* Source:
——————————
Xloader | ThreatLabz
By Javier Vicente Vallejo, Brett Stone-Gross, Nikolaos Pantazopoulos
Published: 2023-03-30 · Archived: 2026-04-05 22:59:19 UTC
Technical Analysis
Basic Algorithms and Structures
Formbook and Xloader have evolved along the years with new layers of obfuscation added in each new version.
However, there is a set of basic algorithms that have been used since the first versions of Formbook. These
algorithms are combined in different ways to decrypt other blocks of code and data. The primary algorithms that
are shared between different versions of Xloader are the following:
Custom RC4: an RC4-based algorithm with two additional layers based on subtraction operations.
Custom buffer decryption algorithm: a custom algorithm used by Xloader, mainly used to decrypt the first
encryption layer of the PUSHEBP data blocks (described in the following sections).
——————————
* Task instructions:
Using the Xloader analysis above, mark each statement (a), (b) and (c) yes if it agrees with the analysis or no if it does not, and quote the exact words that decide it. (a) Custom RC4 adds two layers based on subtraction operations. (b) The basic algorithms first appeared in the latest version of Xloader. (c) The custom buffer decryption algorithm mainly decrypts the first encryption layer of the PUSHEBP data blocks.
——————————
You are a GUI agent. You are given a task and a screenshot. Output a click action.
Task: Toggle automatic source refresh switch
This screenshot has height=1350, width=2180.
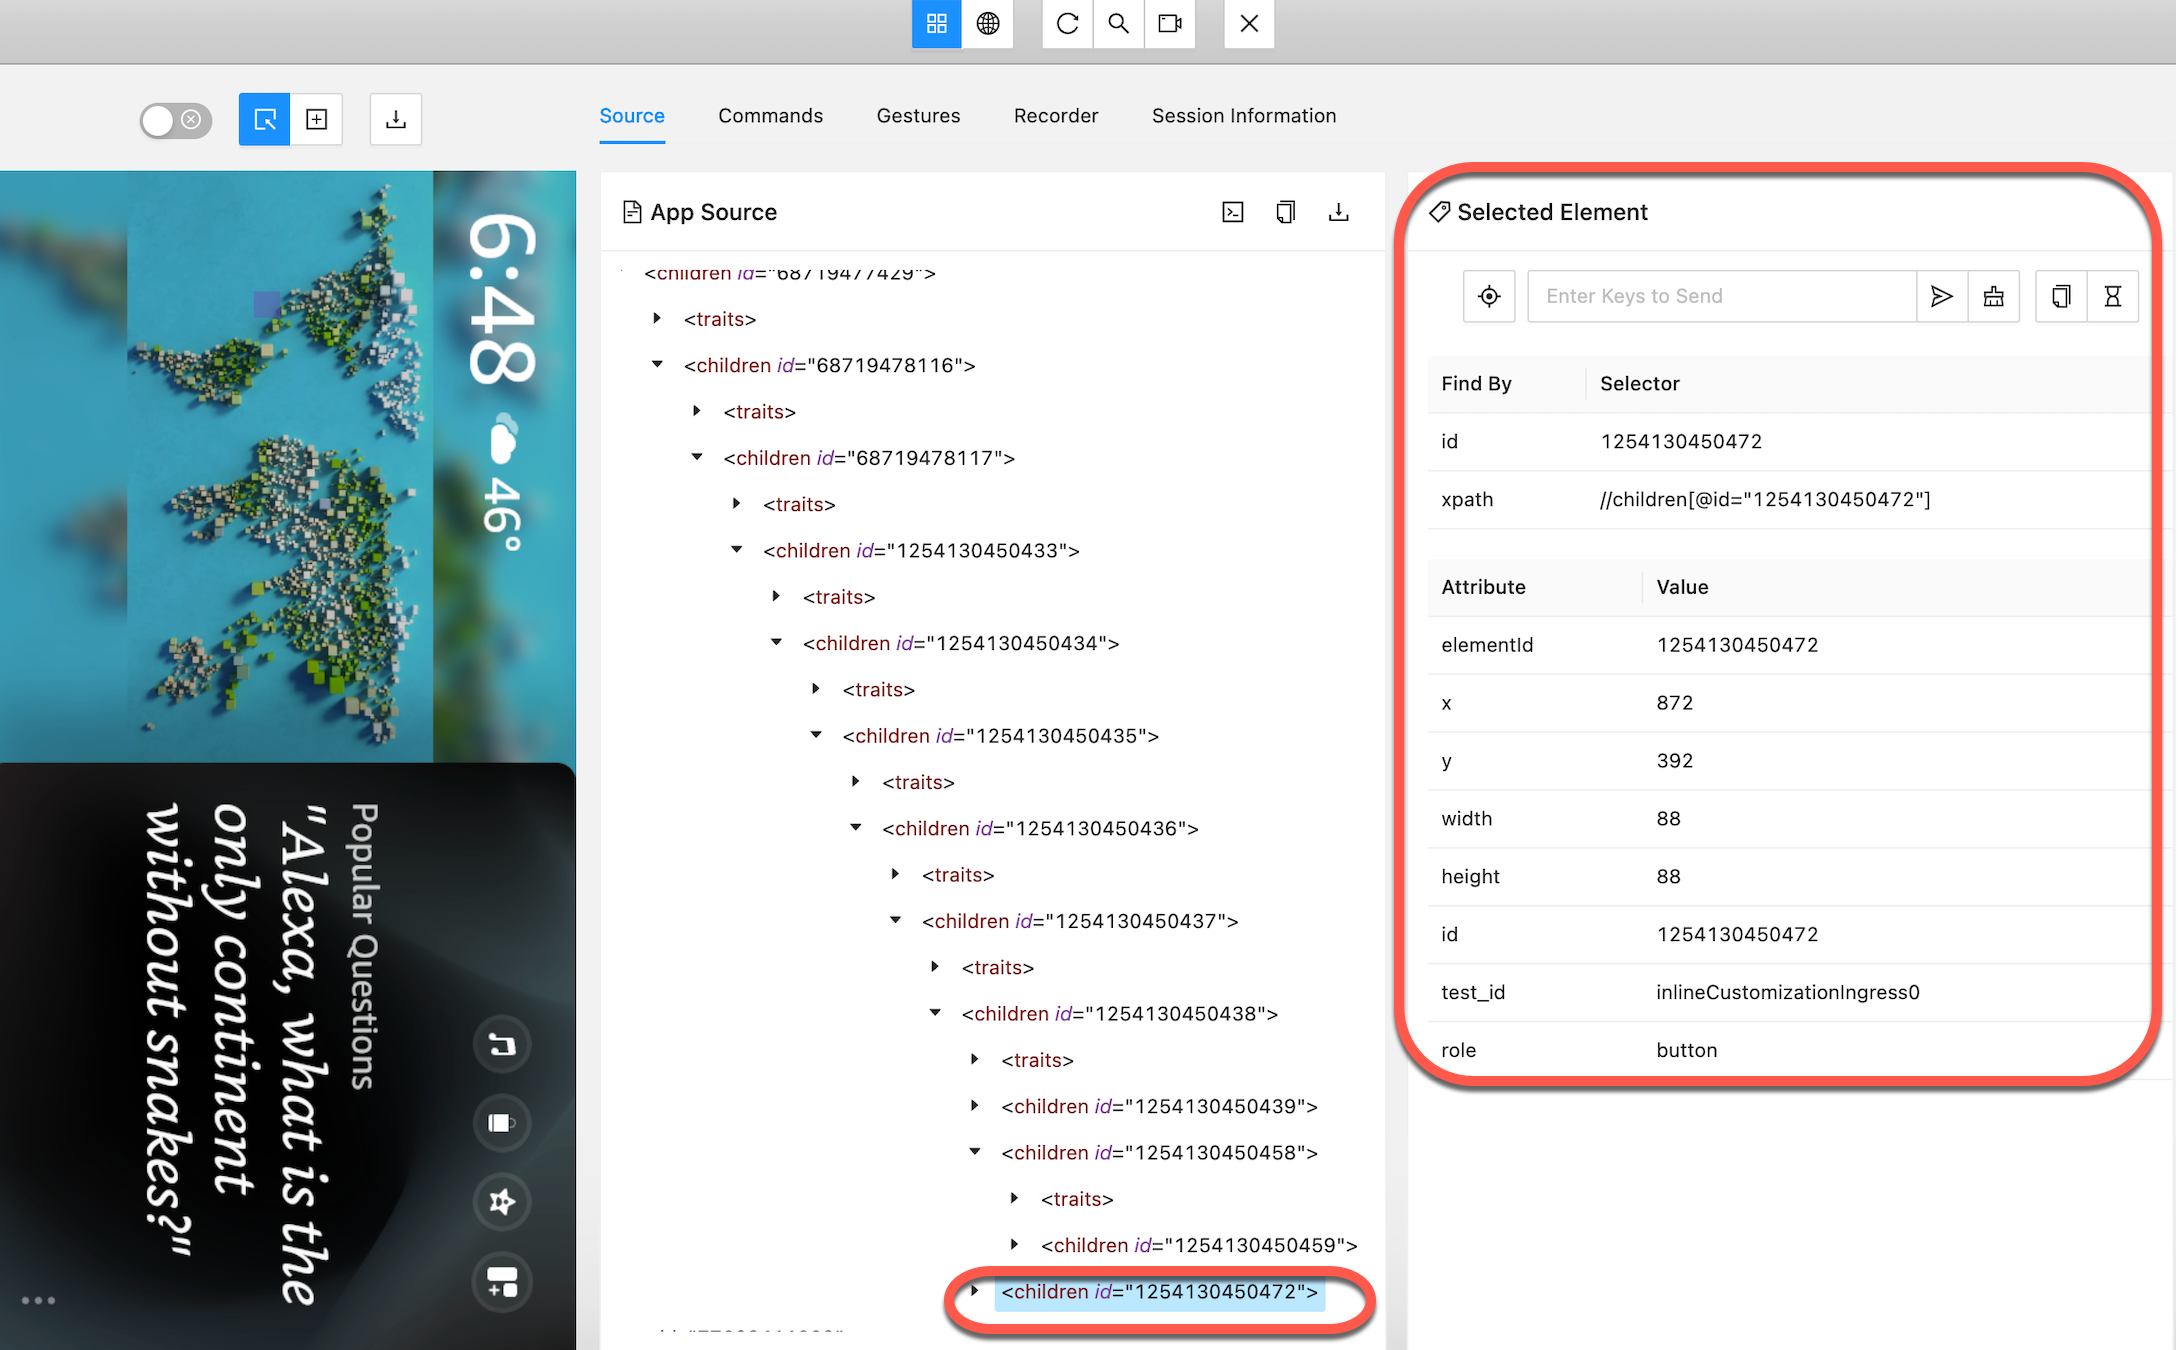[x=175, y=120]
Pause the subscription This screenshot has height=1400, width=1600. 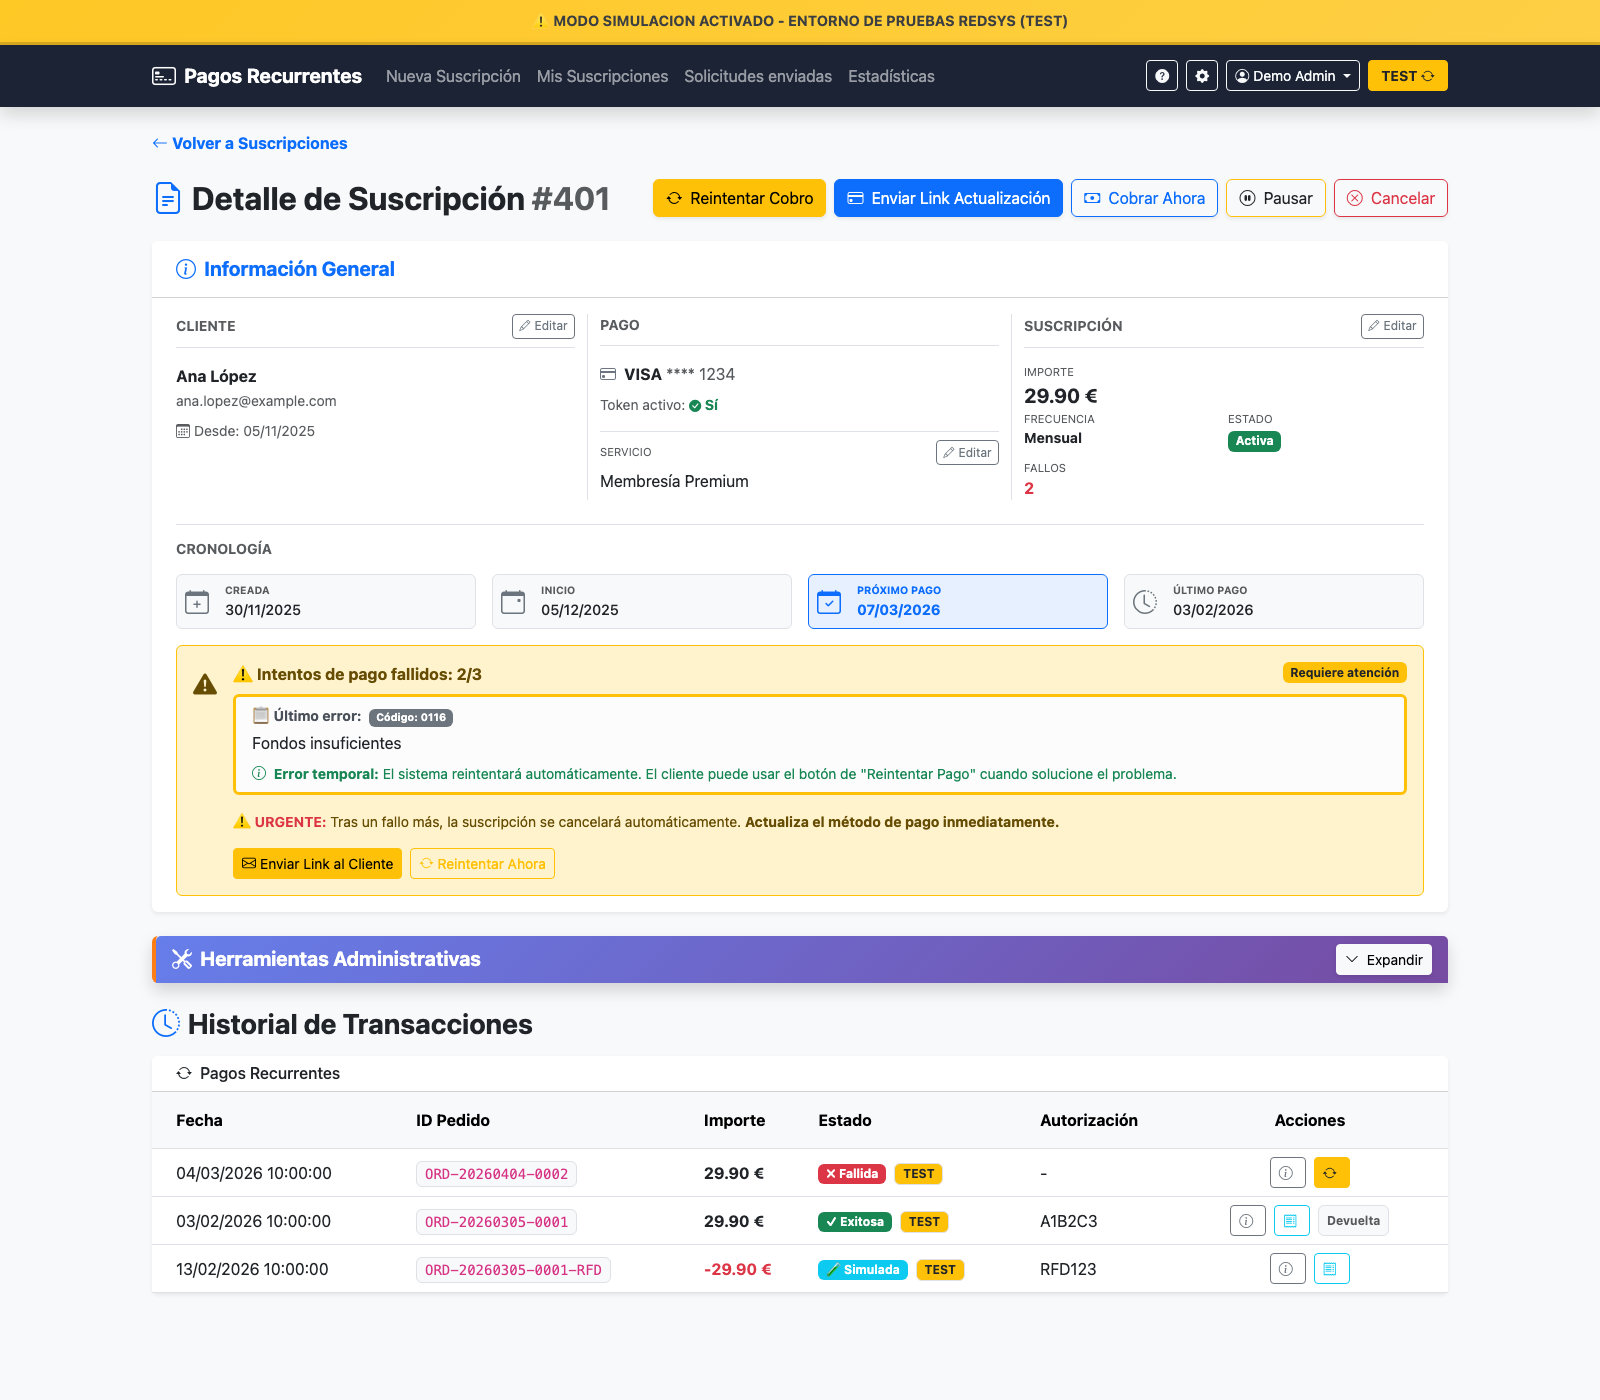[1275, 198]
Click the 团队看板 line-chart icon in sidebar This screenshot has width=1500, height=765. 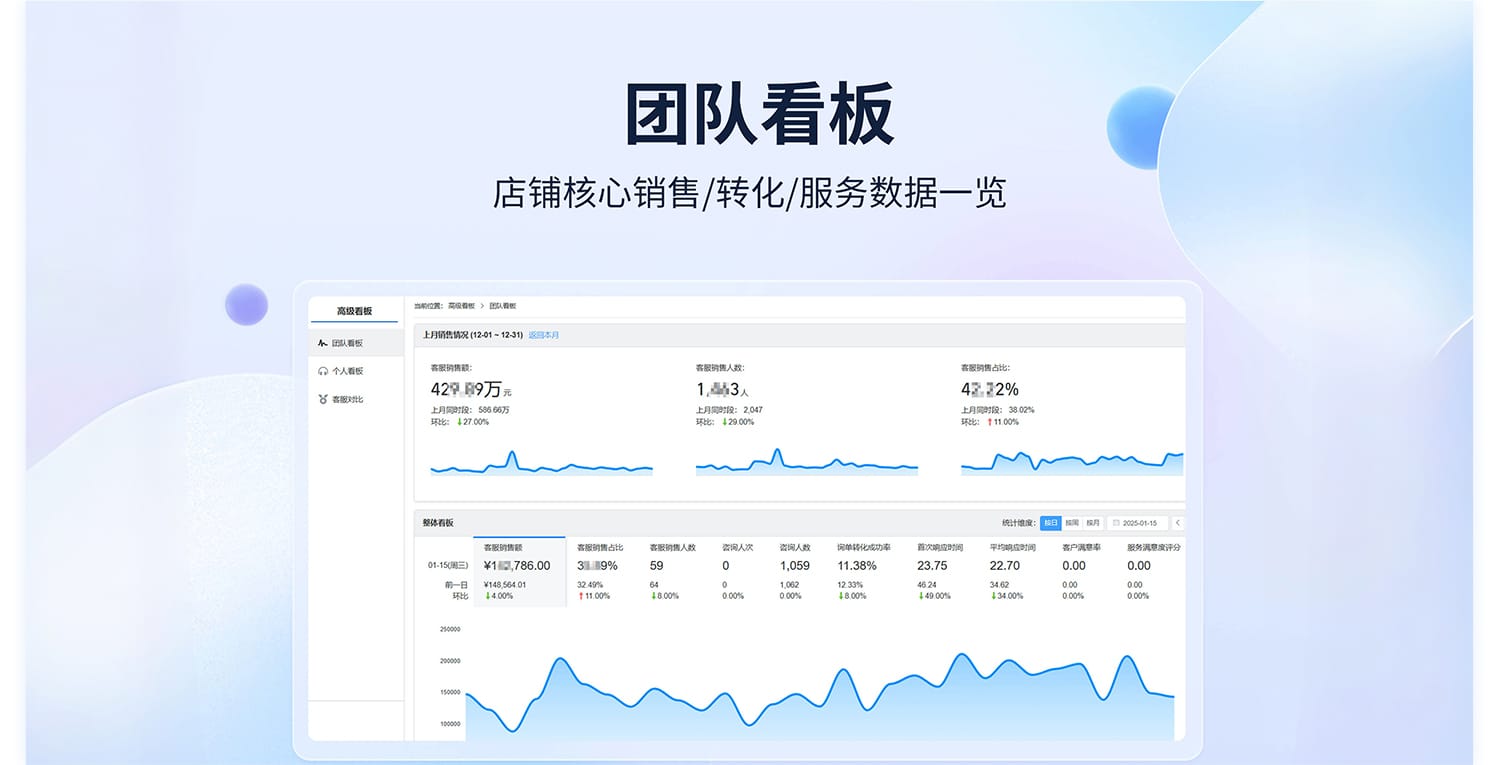coord(322,343)
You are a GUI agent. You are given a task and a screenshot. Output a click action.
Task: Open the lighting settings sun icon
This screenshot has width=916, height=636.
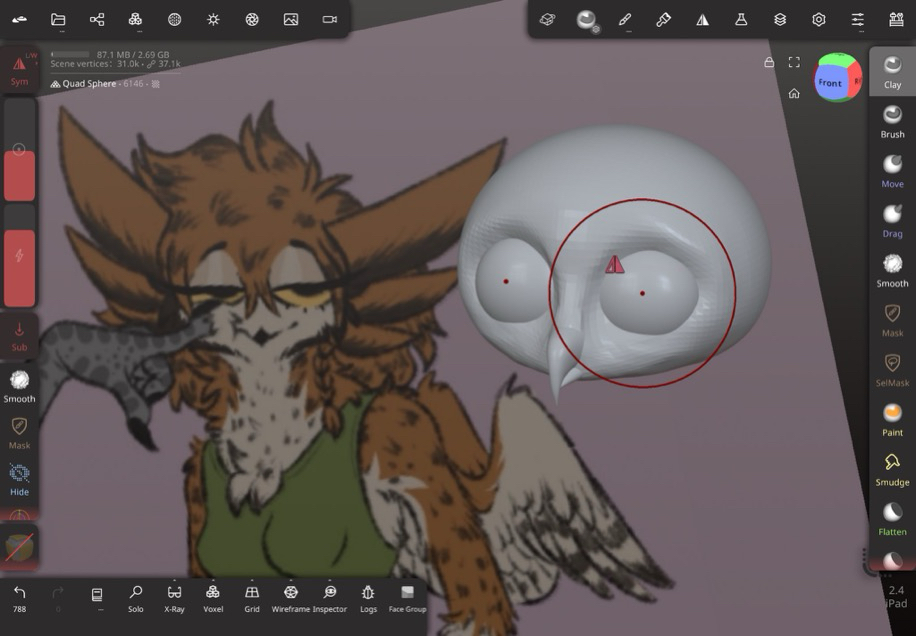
——————————
* Task result:
(a) Yes: "Custom RC4: an RC4-based algorithm with two additional layers based on subtraction operations."
(b) No: "there is a set of basic algorithms that have been used since the first versions of Formbook"
(c) Yes: "mainly used to decrypt the first encryption layer of the PUSHEBP data blocks"